-- Text block follows --

I only discovered the problem when I tested migrating real data from the Python version to the Go version. Searches returned zero results because data was being written to the wrong table. The fix required a substantial refactor touching a large number of files, because “snippet” is a core domain concept.
The lesson: clean up dead references before migration. If deprecated code or schema references exist anywhere in the codebase, the AI will find them and use them.
Missing Integration Tests
Unit tests passed. The code compiled. But the system did not work end-to-end. The AI never ran the application as a whole. It verified each component in isolation but never wired them together and hit the API.
When I eventually ran the full system and compared search results between the Python and Go versions side by side, I found the Go version was returning completely wrong results. The causes were a combination of: incorrect truncation when converting embeddings to VectorChord format, an indexing error in the reciprocal rank fusion output, and the AI reading the wrong embedding from disk (it had added functionality I had not asked for).
Interestingly, during this debugging Claude noticed that the system was using L2 distance rather than cosine distance for vector search, which was probably affecting results in the original Python version too. A good example of how AI assistants can surface subtle issues that humans miss.
What I Would Do Differently
If I were to run this migration again, I would change the following:
- Mandate smoke tests from the start. Add a section in MIGRATION.md requiring the application to be started and the APIs to be manually (or automatically) tested after each major phase. Unit tests alone are not enough.

-- Text block concluded --

What to produce:
Can you retype everything in the migration text from "Interestingly, during this" down to "that humans miss.", word for word?

-- Data records follows --

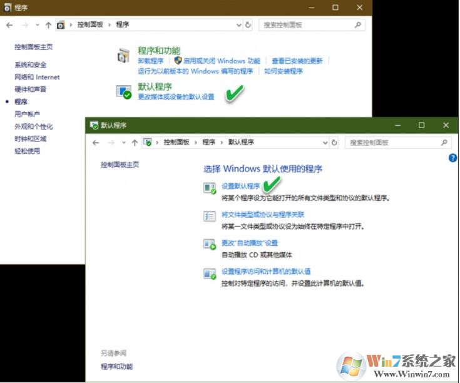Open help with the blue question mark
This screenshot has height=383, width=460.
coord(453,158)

-- Data records concluded --
-- Data records follows --

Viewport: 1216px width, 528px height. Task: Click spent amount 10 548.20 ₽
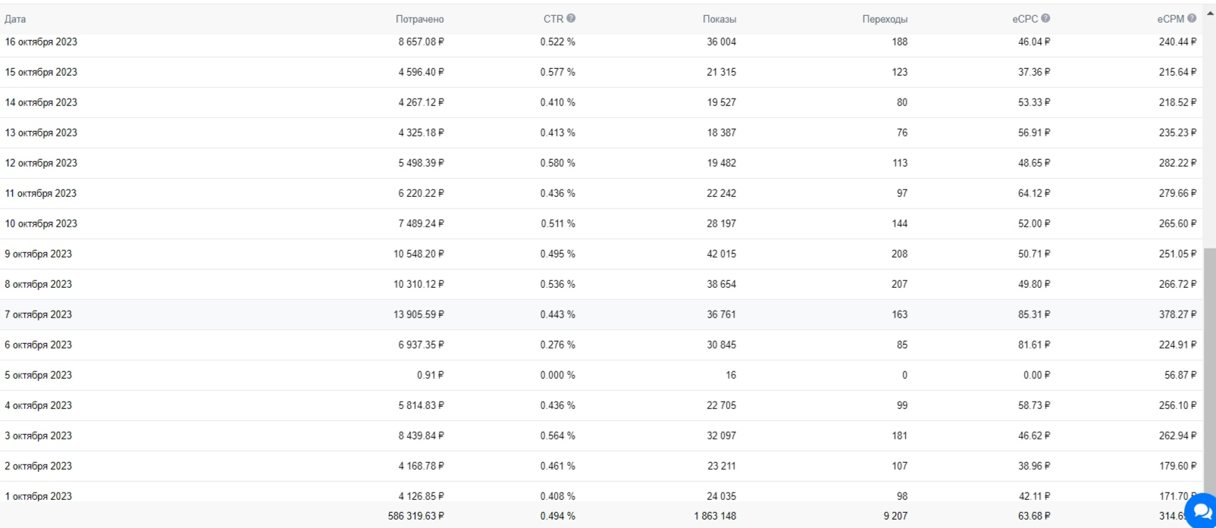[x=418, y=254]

-- Data records concluded --
-- Data records follows --

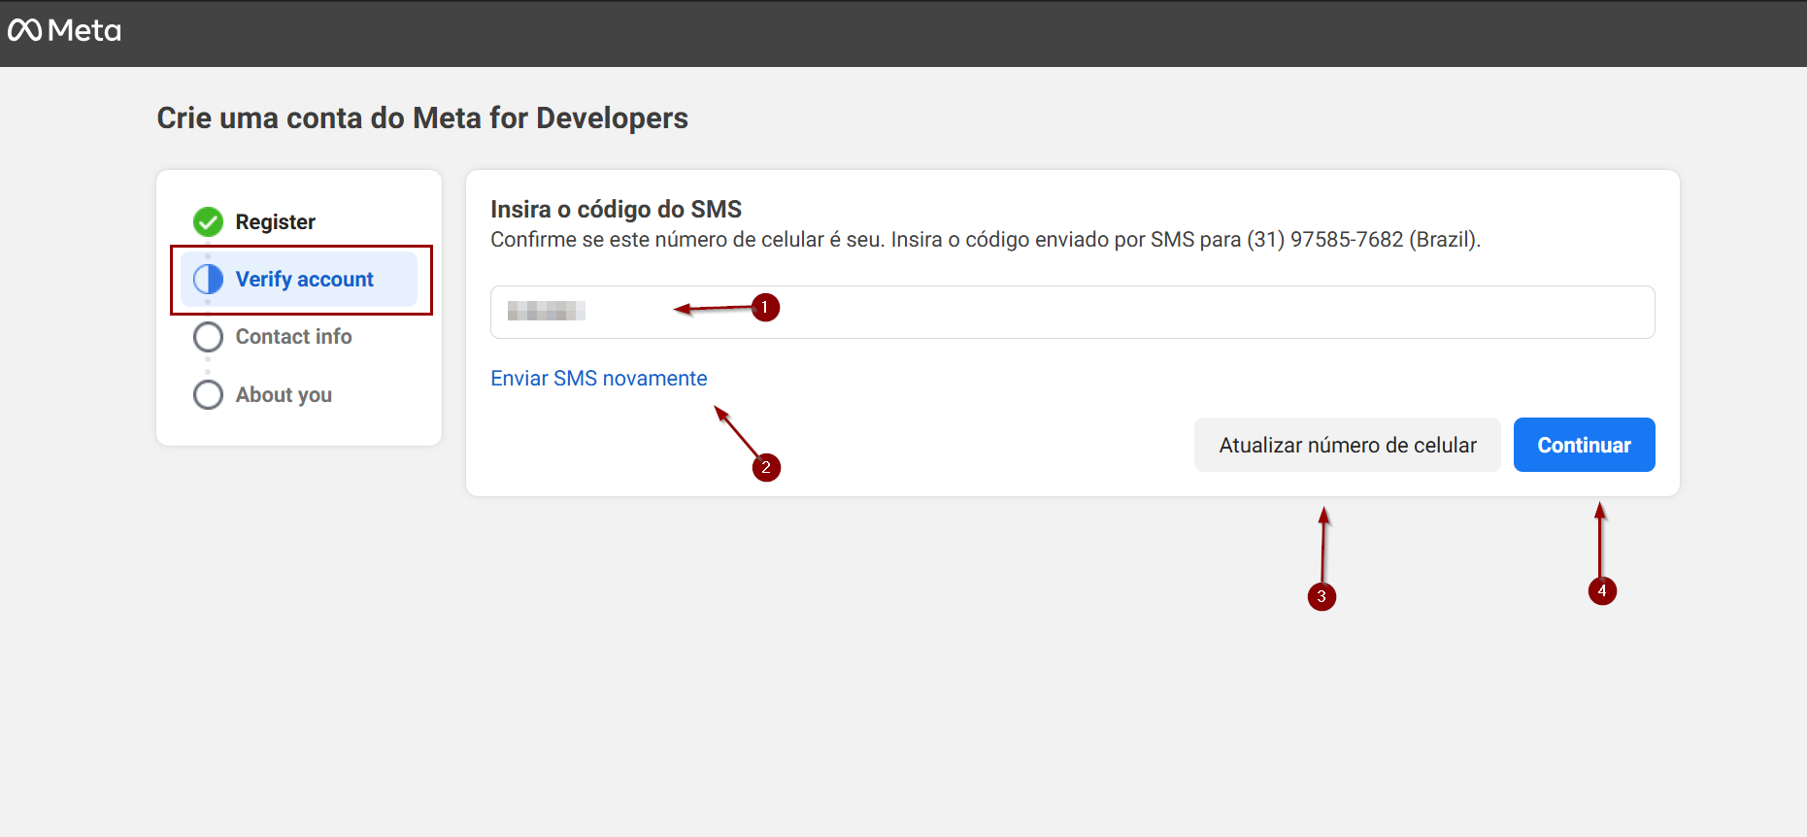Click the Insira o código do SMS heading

-- Data records concluded --

Exercise response:
Interestingly, during this debugging Claude noticed that the system was using L2 distance rather than cosine distance for vector search, which was probably affecting results in the original Python version too. A good example of how AI assistants can surface subtle issues that humans miss.